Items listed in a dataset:
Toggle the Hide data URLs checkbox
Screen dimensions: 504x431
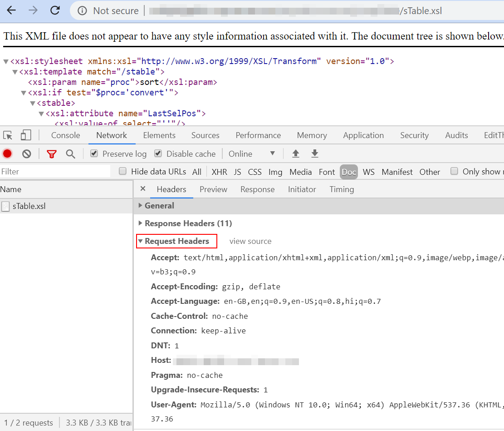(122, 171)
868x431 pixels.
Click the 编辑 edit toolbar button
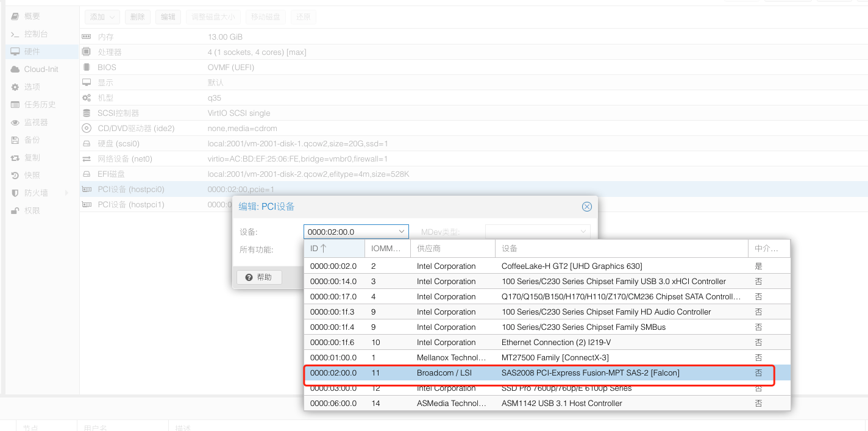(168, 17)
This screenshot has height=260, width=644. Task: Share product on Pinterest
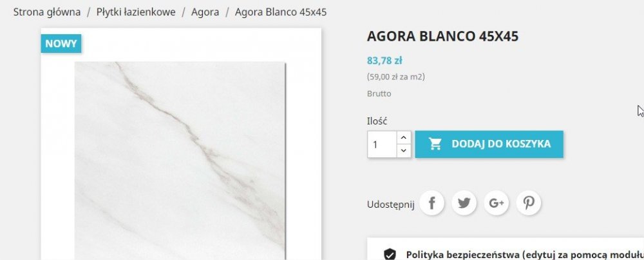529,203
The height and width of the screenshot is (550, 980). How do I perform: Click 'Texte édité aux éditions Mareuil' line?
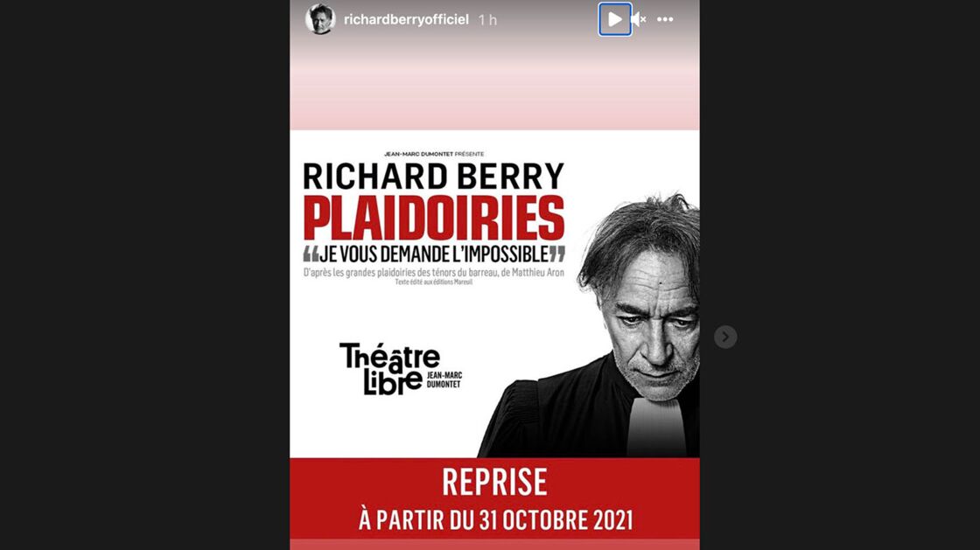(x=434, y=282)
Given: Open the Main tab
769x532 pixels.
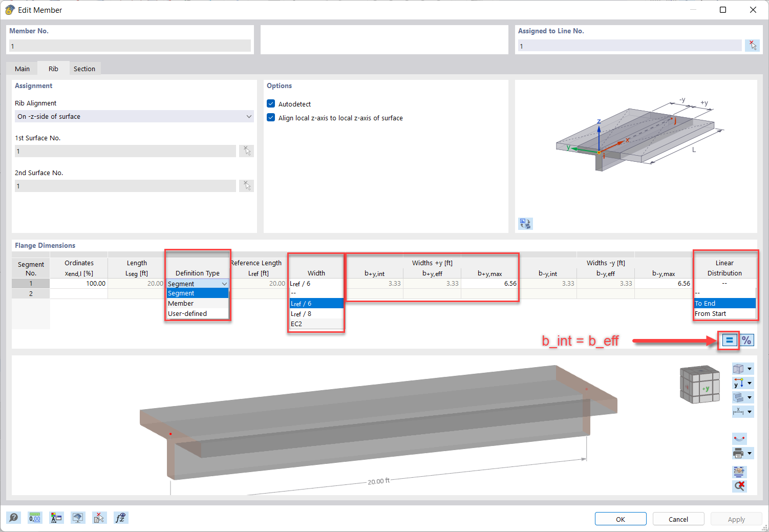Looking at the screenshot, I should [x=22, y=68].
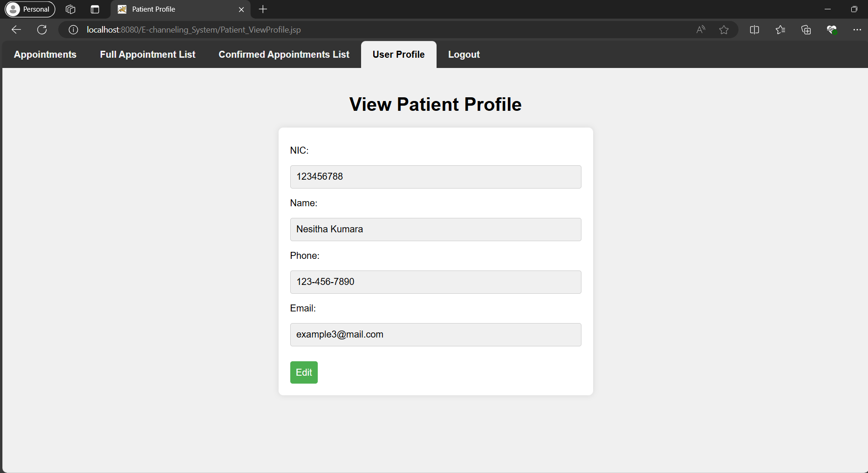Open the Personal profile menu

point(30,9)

EXERCISE REQUIREMENTS -
Output all the records, word for word, with no pictures in the copy.

RESULT OF THE TASK -
Toggle the Hide data URLs checkbox
Screen dimensions: 504x431
(122, 171)
868x431 pixels.
Click the 编辑 edit toolbar button
(168, 17)
This screenshot has height=260, width=644. Task: Share product on Pinterest
529,203
The height and width of the screenshot is (550, 980). How do I perform: Click 'Texte édité aux éditions Mareuil' line?
(x=434, y=282)
Given: Open the Main tab
769x532 pixels.
Looking at the screenshot, I should [x=22, y=68].
Open the Personal profile menu

point(30,9)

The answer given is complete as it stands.